Reg Sprague

Personal information
- Full name: Ernest Reginald Sprague
- Born: 7 May 1886 Millom, Cumbria, England
- Died: 22 November 1972 (aged 86) Rothesay Bay, Waitakere, New Zealand

Playing information
- Weight: 69.9 kg (11 st 0 lb)

Rugby union
- Position: wing
Club
| Years | Team | Pld | T | G | FG | P |
| 1908 | Wairoa |  |  |  |  |  |
| 1910 | Ngaruawahia | 4 | 2 | 1 | 0 | 9 |
|  | Total | 4 | 2 | 1 | 0 | 9 |
Representative
| Years | Team | Pld | T | G | FG | P |
| 1910 | Lower Waikato | 2 | 0 | 0 | 0 | 0 |

Rugby league
- Position: Wing
Club
| Years | Team | Pld | T | G | FG | P |
| 1911–16 | Ngaruawahia | 8 | 2 | 2 | 0 | 10 |
| 1913 | City Rovers | 1 | 0 | 0 | 0 | 0 |
|  | Total | 9 | 2 | 2 | 0 | 10 |
Representative
| Years | Team | Pld | T | G | FG | P |
| 1911–16 | Lower Waikato | 9 | 1 | 5 | 0 | 13 |
| 1911 | Auckland | 1 | 1 | 0 | 0 | 3 |
| 1911 | New Zealand | 5 | 2 | 0 | 0 | 6 |
| 1913 | Waikato Country | 1 | 0 | 0 | 0 | 0 |
| 1913 | Waikato | 1 | 0 | 0 | 0 | 0 |
- Source: As of 3 January 2021

= Reg Sprague =

New Zealand international rugby league footballer

Reg Sprague (1886–1972) was a New Zealand rugby league player who represented New Zealand.

==Playing career==
Sprague played for the Ngaruawahia club in its first year of existence, 1911. That same year he played for Lower Waikato. His first match was against Auckland in a 22–36 loss at Frankton in front of 400 spectators. Sprague kicked 3 conversions and a penalty. He later played for Auckland against Nelson.

He was selected for the 1911 New Zealand rugby league tour of Australia, though he played no tests on the tour. He played in a match for New Zealand prior to the tour against Auckland at the Takapuna Racecourse ground, and then 4 games in Australia against New South Wales, Newcastle, and two against Queensland.

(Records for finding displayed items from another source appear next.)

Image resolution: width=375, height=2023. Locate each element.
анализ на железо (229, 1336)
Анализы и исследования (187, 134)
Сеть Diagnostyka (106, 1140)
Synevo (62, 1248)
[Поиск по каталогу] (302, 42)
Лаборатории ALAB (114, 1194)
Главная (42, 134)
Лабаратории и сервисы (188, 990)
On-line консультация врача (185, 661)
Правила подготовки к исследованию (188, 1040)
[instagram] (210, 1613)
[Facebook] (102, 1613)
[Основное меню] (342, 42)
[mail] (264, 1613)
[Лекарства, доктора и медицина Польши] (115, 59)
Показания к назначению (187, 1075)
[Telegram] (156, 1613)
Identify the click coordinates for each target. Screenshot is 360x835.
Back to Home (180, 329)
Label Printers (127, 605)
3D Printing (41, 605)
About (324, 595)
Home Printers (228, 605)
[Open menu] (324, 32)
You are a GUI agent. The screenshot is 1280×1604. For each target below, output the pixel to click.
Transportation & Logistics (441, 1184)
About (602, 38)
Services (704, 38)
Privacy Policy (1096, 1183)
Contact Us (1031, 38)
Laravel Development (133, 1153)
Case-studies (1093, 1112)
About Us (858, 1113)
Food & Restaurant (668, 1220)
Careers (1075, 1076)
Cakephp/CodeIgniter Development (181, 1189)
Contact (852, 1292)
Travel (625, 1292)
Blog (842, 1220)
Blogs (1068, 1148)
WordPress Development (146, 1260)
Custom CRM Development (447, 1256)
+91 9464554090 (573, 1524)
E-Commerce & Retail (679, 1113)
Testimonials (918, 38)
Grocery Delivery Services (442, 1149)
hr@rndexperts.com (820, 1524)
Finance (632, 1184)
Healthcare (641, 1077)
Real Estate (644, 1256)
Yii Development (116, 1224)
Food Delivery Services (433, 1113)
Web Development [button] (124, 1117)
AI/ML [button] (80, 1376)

After returning from the tour he played for Ngaruawahia, Lower Waikato twice, and for Auckland against Nelson before he then 'retired' from playing. In 1912 he refereed a match between Te Kuiti and Hamilton in Frankton. He came out of retirement in 1913. He played a match for the City Rovers side in the Auckland competition before playing for the Waikato Country side against Auckland on 28 June. He then played 4 matches for Lower Waikato against Hamilton, Rotorua (twice), and Hamilton again. He scored a try and kicked a goal in their first match against Rotorua which was for the Endean Shield and saw them win 17–0. Sprague was then selected to play for the full Waikato side to play the touring New South Wales team. They were defeated 20–14 on 4 September at Claudelands in Hamilton.

In 1914 he played for Lower Waikato against Rotorua on 4 July but with the outbreak of war there was considerably less sport being played. His final matches were in 1916 for Ngaruawahia against City Rovers on 26 August and Lower Waikato against the same opponents on 9 September at Victoria Park.

==Move to Te Aroha==
After retiring from playing Sprague moved to Te Aroha where he became the secretary manager of the Thames Valley Electric Power Board from 1921 to at least 1950. Sprague was also chairman of the Te Aroha Building Society in 1933. He became involved in rugby in the area and refereed some matches there. He was a selector for the Te Aroha club in 1922 and in the same year was also the sole selector for the Goldfields representative team. He was a member of the Piako club and was a vice-president of the Thames Valley rugby union.

==Personal life==
Reginald married Marjorie Lacey in 1913. They had three children, Hillary Sprague, Joan Sprague, Lacey Reginald Sprague, and Neville James Sprague.